Extract:
== Segment start ==

We review the latest gadgets on the market for you to pick and choose

As the young tablet industry kicks on, China-based tech firm Lenovo is the latest to throw its hat in the ring. The IdeaPad K1 is yet another Android-based entrant into the market — the Honeycomb OS already fills the slates of Toshiba, Samsung, Sony, Motorola, Acer and Asus. Lenovo enjoys a loyal following and waited a while to create its own tab. Now that it has, armed with an economical price point, innovative layout and stylish façade, fans should be pleased.
The deep-red back panel gives the tab a handsome feel. Coupled with the generous 10.1-inch screen, the IdeaPad seems a more serious piece of hardware than the price tag what’s the price? would suggest. There is considerable glare off the screen, which is a minus, but generally the viewing panel is aesthetically adept. A two-cell battery gives the tab ten hours of battery life — a justified feature considering the 0.7kg weight, making it heavier than your average pad, and fairly denser as well. One aspect that has amazingly become somewhat standard in current tablets is a 5MP camera at the back with a 2MP facing the front. This tablet ticks that box as well.
Down to the insides — a 1GHz NVIDIA Tegra 2 dual-core processor accompanies 1GB of RAM, making it a relatively competent machine. Lenovo has played around with the Honeycomb OS layout on this tablet. A five-way app launcher is the central figure on the home screen. This mini medusa-head of buttons is a collection of what are deemed the most common functions — the browser, email, YouTube, music and video. This is a handy feature, perhaps more oriented towards the less techie with its emphasis on layman accessibility. The setting can be changed around however.

== Segment end ==

Recorded data:

== Segment start ==

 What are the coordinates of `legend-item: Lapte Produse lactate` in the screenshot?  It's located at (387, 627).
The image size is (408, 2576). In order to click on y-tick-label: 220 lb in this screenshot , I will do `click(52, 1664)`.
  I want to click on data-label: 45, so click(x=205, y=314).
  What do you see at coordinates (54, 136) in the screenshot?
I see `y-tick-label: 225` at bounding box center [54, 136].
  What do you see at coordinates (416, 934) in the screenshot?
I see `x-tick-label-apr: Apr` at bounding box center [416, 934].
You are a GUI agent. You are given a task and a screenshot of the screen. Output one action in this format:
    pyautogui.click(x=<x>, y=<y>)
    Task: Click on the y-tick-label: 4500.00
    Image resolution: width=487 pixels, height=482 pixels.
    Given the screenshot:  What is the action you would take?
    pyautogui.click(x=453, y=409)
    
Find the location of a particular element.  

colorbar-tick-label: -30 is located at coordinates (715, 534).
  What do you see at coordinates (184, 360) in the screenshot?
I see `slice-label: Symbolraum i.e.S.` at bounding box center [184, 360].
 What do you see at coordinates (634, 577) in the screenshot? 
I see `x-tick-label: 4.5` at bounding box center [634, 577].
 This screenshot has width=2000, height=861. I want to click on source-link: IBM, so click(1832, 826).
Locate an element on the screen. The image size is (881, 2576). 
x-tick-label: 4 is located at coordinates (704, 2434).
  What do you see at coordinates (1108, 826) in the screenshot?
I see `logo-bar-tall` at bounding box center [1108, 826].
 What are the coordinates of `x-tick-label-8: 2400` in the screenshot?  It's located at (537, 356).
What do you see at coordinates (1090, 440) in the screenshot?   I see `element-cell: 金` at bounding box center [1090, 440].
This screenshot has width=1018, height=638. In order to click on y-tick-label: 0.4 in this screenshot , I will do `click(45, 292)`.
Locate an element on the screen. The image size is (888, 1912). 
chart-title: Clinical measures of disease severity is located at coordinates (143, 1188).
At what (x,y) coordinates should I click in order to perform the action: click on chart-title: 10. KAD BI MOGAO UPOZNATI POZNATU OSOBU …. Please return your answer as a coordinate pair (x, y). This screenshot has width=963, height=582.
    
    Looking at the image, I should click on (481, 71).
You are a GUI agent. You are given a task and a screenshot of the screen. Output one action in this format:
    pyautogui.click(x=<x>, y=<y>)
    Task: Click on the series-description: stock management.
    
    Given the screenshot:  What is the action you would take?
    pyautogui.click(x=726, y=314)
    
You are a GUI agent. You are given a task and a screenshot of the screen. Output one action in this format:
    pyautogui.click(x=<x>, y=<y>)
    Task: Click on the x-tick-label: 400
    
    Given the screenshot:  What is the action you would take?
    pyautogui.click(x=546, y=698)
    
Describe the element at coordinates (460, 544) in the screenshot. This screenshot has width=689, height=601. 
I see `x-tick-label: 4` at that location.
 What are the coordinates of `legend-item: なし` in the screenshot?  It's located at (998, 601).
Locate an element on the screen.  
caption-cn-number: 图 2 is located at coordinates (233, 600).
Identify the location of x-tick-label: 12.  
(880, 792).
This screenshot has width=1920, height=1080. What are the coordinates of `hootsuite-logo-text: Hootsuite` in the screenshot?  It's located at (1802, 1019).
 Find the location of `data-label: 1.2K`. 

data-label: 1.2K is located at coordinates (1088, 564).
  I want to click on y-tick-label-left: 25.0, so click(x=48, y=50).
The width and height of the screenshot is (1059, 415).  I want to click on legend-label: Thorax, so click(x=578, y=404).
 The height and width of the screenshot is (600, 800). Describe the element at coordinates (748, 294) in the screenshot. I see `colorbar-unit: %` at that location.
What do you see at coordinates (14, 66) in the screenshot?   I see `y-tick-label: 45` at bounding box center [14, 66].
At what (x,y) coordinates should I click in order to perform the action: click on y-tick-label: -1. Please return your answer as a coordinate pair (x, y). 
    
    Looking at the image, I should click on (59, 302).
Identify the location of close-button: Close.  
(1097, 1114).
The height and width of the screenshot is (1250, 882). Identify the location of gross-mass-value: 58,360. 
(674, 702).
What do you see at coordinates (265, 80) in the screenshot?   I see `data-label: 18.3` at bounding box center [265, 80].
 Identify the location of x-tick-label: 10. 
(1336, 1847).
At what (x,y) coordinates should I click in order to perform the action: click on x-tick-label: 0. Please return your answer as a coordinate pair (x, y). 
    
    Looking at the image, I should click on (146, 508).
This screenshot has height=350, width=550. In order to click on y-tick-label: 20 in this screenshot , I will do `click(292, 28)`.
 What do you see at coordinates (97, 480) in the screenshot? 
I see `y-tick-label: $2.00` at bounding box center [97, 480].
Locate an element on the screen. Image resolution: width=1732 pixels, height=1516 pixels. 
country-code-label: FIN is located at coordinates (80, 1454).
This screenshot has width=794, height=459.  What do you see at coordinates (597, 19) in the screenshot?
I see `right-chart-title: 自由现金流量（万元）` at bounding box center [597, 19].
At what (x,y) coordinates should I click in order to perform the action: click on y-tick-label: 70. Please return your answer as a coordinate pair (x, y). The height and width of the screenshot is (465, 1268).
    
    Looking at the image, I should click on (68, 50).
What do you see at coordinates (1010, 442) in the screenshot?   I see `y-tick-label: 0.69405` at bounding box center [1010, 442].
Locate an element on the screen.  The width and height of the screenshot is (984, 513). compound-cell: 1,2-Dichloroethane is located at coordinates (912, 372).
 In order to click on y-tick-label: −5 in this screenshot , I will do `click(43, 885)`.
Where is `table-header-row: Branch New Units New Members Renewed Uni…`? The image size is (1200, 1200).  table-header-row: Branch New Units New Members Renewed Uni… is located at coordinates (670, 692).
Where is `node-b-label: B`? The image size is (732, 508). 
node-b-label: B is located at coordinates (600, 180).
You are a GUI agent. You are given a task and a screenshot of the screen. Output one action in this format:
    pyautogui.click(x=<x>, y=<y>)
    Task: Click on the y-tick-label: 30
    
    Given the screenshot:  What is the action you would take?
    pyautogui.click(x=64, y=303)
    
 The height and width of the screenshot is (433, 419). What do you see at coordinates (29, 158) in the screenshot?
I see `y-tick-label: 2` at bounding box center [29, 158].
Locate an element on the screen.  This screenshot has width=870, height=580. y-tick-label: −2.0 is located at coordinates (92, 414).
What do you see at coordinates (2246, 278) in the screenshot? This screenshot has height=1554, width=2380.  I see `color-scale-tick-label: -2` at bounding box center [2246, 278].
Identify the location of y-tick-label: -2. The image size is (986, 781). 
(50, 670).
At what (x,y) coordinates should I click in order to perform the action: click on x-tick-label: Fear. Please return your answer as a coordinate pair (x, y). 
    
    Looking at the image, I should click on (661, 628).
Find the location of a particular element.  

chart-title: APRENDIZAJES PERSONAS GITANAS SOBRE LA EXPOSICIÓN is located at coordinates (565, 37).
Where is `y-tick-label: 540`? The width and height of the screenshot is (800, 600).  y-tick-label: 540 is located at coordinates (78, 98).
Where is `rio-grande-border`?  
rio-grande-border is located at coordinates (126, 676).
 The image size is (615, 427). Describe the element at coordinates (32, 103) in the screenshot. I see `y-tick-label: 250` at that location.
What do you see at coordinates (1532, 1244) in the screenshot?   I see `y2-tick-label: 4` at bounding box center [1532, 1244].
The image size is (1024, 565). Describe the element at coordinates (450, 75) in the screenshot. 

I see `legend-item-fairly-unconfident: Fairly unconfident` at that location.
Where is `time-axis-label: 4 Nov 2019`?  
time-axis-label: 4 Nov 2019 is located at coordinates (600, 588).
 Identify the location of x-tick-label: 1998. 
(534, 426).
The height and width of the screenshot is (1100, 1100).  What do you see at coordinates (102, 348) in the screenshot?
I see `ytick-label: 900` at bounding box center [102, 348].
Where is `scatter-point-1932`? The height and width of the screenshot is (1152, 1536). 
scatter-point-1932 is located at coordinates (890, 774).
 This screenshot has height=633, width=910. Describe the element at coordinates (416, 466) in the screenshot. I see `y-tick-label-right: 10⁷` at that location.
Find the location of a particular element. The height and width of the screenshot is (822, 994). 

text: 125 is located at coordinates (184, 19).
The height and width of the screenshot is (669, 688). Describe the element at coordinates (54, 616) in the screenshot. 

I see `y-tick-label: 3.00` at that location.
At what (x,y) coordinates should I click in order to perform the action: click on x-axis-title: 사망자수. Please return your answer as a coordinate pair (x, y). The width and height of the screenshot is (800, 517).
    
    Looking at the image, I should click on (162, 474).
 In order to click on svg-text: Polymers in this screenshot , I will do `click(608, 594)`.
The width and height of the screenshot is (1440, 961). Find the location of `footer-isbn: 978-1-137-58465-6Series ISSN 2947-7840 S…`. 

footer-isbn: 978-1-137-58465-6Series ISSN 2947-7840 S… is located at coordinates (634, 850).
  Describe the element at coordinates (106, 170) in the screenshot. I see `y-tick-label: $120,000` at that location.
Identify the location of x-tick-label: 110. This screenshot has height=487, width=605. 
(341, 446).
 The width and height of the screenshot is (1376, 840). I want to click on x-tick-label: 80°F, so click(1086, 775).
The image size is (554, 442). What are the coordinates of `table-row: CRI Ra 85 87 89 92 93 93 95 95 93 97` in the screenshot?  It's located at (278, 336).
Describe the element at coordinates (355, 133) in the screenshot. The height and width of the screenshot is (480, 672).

== Segment end ==

Using the information:
**a.** How many hours of battery life does the IdeaPad K1 review say the tablet's two-cell battery gives?
**b.** Rewrite the paragraph of the IdeaPad K1 review that begins "Down to the insides" as a short bulleted list, keeping its main facts.
**c.** Continue the IdeaPad K1 review from its last sentence.

Expected outputs:
**a.** Ten hours.

**b.**
- Runs on a 1GHz NVIDIA Tegra 2 dual-core processor with 1GB of RAM, making it a relatively competent machine.
- Lenovo has changed the Honeycomb OS layout on this tablet.
- The home screen centers on a five-way app launcher for the browser, email, YouTube, music and video.
- The launcher is handy and seems aimed at less techie users.
- The setting can be changed.

**c.**
The shortcut features also direct you to a social media aggregator of sorts where Twitter, Facebook and email feeds are all centralised into one notification column. It’s a godsend if you are so frantically active on all three social mediums that switching from one to the other could result in irreparable carpal tunnel. It’s a neat feature for status-update addicts.
There are plenty of built-in apps in the mix — AccuWeather, Amazon Kindle, Documents to Go 3.0, Angry Birds HD, Need for Speed Shift, and a spate
of others.
There is an audible bang for your buck with the Lenovo IdeaPad. It does all the things that tablets do and throws in a bunch of soft add-ons to sweeten the package. It might not look as silky and polished as the iPad, but it does much of the same and should successfully service the market it is targeting.